该项目可以有多个 Cloud Data Fusion 实例。当您在 Cloud Data Fusion 界面或 Google Cloud CLI 中访问实例时,可以管理实例所拥有的资源和服务。
如需了解详情,请参阅有关租户项目的 Service Infrastructure 文档。
客户项目
客户创建并拥有此项目。默认情况下,Cloud Data Fusion 会在此项目中创建临时 Dataproc 集群,以运行您的流水线。
Cloud Data Fusion 实例
Cloud Data Fusion 实例是 Cloud Data Fusion 的唯一部署,您可以在其中设计和执行流水线。
您可以在单个项目中创建多个实例,并指定要在其中创建 Cloud Data Fusion 实例的 Google Cloud 区域。
根据您的要求和费用限制,您可以创建使用 Developer、Basic 或 Enterprise 版 Cloud Data Fusion 的实例。
每个实例都包含一个独一无二的独立 Cloud Data Fusion 部署,该部署中包含一组用于处理流水线生命周期管理、编排、协调和元数据管理的服务。这些服务使用租户项目中的长时间运行资源运行。
为来源 10.128.0.0/9 启用 tcp:0-65535;udp:0-65535;icmp,涵盖 10.128.0.1 到 10.255.255.254 之间的 IP 地址
默认允许 rdp
为来源“0.0.0.0/0”启用“tcp:3389”
默认允许 ssh
为来源“0.0.0.0/0”启用“tcp:22”
这些默认 VPC 网络设置可最大限度地减少设置云服务(包括 Cloud Data Fusion)的前提条件。考虑到网络安全,组织通常不允许您针对业务运营使用默认 VPC 网络。如果没有默认 VPC 网络,则无法创建 Cloud Data Fusion 公共实例。请改为创建私有实例。
默认 VPC 网络不授予对资源的访问权限。相反,Identity and Access Management (IAM) 会控制访问权限:
必须使用经过验证的身份才能登录 Google Cloud。
登录后,您需要明确权限(例如 Viewer 角色)才能查看 Google Cloud 服务。
专用实例
某些组织要求其所有生产系统都与公共 IP 地址隔离开来。
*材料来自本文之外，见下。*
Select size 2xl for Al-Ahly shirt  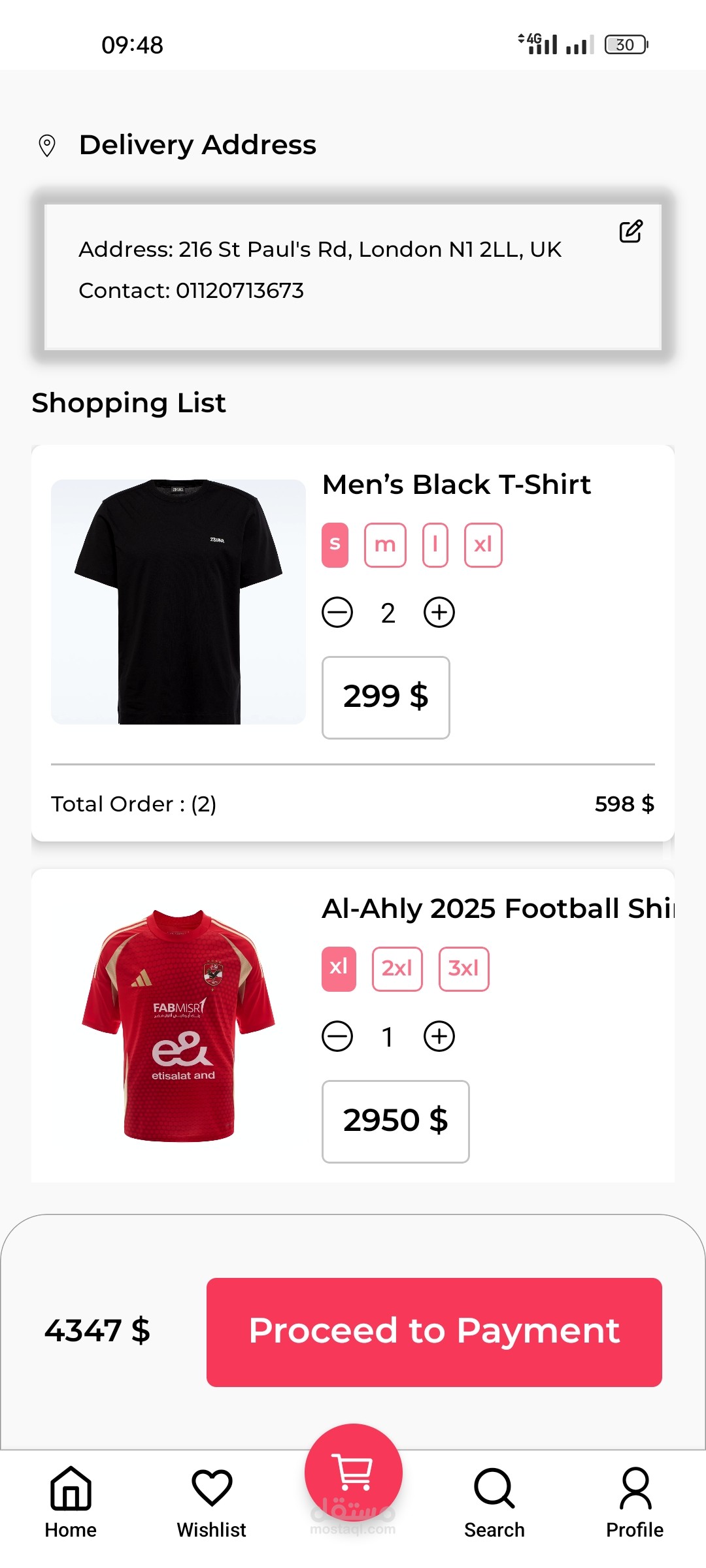397,969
Cloud Data Fusion 专用实例在所有类型的 VPC 网络设置中满足该要求。
Cloud Data Fusion 中的 Private Service Connect
Cloud Data Fusion 实例可能需要连接到位于本地、 Google Cloud或其他云提供商上的资源。将 Cloud Data Fusion 与内部 IP 地址搭配使用时,系统会通过Google Cloud 项目中的 VPC 网络建立与外部资源的连接。通过该网络的流量不会通过公共互联网。向 Cloud Data Fusion 授予使用 VPC 网络对等互连访问 VPC 的权限时,存在一些限制,这些限制在您使用大规模网络时会变得明显。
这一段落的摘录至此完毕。